Exercise: Print every line of this listing exactly as it stands.

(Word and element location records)

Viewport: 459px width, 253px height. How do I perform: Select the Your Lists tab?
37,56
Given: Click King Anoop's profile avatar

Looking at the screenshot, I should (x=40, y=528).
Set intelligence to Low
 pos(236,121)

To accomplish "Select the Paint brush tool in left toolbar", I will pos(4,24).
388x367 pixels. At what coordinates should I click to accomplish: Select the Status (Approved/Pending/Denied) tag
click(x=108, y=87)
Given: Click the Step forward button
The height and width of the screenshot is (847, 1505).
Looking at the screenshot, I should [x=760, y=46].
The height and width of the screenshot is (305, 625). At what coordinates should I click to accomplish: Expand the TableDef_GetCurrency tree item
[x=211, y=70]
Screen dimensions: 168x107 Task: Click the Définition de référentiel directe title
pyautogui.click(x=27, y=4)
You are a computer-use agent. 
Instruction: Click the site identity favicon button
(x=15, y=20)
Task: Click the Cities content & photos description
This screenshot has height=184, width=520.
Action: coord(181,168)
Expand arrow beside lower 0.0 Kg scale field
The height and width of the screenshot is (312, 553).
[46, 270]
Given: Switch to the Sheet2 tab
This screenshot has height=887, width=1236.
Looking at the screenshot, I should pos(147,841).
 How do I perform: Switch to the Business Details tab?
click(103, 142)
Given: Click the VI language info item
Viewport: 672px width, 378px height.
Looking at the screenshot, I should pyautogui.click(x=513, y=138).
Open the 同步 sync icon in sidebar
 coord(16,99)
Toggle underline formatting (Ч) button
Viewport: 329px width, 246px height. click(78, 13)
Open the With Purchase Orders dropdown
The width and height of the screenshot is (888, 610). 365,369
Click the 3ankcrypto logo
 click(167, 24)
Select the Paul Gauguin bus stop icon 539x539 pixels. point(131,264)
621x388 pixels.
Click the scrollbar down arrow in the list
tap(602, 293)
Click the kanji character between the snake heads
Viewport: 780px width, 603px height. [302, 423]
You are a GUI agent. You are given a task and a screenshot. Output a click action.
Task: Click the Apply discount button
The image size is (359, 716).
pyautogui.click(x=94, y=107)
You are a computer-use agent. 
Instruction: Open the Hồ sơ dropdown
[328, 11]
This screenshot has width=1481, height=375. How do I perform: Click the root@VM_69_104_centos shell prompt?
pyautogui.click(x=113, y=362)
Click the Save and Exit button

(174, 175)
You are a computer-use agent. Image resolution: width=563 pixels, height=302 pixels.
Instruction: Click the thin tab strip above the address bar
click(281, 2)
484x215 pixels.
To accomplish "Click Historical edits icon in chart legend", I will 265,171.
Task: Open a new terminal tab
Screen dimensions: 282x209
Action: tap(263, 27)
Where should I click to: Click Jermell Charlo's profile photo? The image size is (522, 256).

Exercise answer:
Viewport: 459px width, 253px height. How do I perform: Select the Your Lists tab?
37,56
Given: Click King Anoop's profile avatar

Looking at the screenshot, I should (x=40, y=528).
Set intelligence to Low
 pos(236,121)

To accomplish "Select the Paint brush tool in left toolbar", I will pos(4,24).
388x367 pixels. At what coordinates should I click to accomplish: Select the Status (Approved/Pending/Denied) tag
click(x=108, y=87)
Given: Click the Step forward button
The height and width of the screenshot is (847, 1505).
Looking at the screenshot, I should [x=760, y=46].
The height and width of the screenshot is (305, 625). At what coordinates should I click to accomplish: Expand the TableDef_GetCurrency tree item
[x=211, y=70]
Screen dimensions: 168x107 Task: Click the Définition de référentiel directe title
pyautogui.click(x=27, y=4)
You are a computer-use agent. 
Instruction: Click the site identity favicon button
(x=15, y=20)
Task: Click the Cities content & photos description
This screenshot has height=184, width=520.
Action: coord(181,168)
Expand arrow beside lower 0.0 Kg scale field
The height and width of the screenshot is (312, 553).
[46, 270]
Given: Switch to the Sheet2 tab
This screenshot has height=887, width=1236.
Looking at the screenshot, I should pos(147,841).
 How do I perform: Switch to the Business Details tab?
click(103, 142)
Given: Click the VI language info item
Viewport: 672px width, 378px height.
Looking at the screenshot, I should pyautogui.click(x=513, y=138).
Open the 同步 sync icon in sidebar
 coord(16,99)
Toggle underline formatting (Ч) button
Viewport: 329px width, 246px height. click(78, 13)
Open the With Purchase Orders dropdown
The width and height of the screenshot is (888, 610). 365,369
Click the 3ankcrypto logo
 click(167, 24)
Select the Paul Gauguin bus stop icon 539x539 pixels. point(131,264)
621x388 pixels.
Click the scrollbar down arrow in the list
tap(602, 293)
Click the kanji character between the snake heads
Viewport: 780px width, 603px height. [302, 423]
You are a GUI agent. You are given a task and a screenshot. Output a click action.
Task: Click the Apply discount button
The image size is (359, 716).
pyautogui.click(x=94, y=107)
You are a computer-use agent. 
Instruction: Open the Hồ sơ dropdown
[328, 11]
This screenshot has width=1481, height=375. How do I perform: Click the root@VM_69_104_centos shell prompt?
pyautogui.click(x=113, y=362)
Click the Save and Exit button

(174, 175)
You are a computer-use agent. Image resolution: width=563 pixels, height=302 pixels.
Instruction: Click the thin tab strip above the address bar
click(281, 2)
484x215 pixels.
To accomplish "Click Historical edits icon in chart legend", I will 265,171.
Task: Open a new terminal tab
Screen dimensions: 282x209
Action: tap(263, 27)
Where should I click to: Click Jermell Charlo's profile photo? The image size is (522, 256).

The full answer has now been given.